**Provided data:**

= = = = =

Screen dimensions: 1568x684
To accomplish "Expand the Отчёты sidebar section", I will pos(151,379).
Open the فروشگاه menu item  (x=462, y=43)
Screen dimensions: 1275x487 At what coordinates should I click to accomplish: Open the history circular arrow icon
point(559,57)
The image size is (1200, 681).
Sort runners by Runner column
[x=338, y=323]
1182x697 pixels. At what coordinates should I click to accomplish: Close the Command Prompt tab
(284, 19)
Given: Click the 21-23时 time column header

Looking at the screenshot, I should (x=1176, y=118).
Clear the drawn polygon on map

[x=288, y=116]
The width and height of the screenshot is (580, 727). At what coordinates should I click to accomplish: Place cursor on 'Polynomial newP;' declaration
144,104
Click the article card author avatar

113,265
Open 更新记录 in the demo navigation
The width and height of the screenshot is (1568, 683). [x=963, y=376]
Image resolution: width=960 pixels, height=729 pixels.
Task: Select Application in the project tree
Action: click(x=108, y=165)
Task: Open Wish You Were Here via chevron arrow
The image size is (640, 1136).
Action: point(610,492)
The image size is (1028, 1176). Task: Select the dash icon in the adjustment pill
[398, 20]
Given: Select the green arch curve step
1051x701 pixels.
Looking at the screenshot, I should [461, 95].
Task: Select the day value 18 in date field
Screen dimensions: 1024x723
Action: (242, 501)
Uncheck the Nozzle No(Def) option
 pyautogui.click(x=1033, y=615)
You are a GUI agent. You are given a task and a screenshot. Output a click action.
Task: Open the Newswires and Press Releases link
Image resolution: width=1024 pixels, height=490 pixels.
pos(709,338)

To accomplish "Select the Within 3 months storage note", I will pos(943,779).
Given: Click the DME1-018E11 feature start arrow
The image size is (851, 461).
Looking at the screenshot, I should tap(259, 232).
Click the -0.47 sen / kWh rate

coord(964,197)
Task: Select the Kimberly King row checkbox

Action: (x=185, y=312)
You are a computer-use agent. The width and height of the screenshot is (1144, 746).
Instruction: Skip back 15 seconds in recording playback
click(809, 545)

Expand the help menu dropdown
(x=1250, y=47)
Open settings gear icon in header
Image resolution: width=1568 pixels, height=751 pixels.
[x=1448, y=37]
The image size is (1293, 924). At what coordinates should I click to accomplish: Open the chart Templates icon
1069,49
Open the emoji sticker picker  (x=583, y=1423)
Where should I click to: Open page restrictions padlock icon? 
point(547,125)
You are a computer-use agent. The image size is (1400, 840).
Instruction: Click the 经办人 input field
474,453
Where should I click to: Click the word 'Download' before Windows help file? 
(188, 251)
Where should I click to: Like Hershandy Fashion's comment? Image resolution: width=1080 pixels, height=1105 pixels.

= = = = =

**Your goal:** Set down exactly, and only, the lines of the data above from the line containing "Where should I click to: Click" through the last one.

**Response area:**
Where should I click to: Click the word 'Download' before Windows help file? 
(188, 251)
Where should I click to: Like Hershandy Fashion's comment? Image resolution: width=1080 pixels, height=1105 pixels.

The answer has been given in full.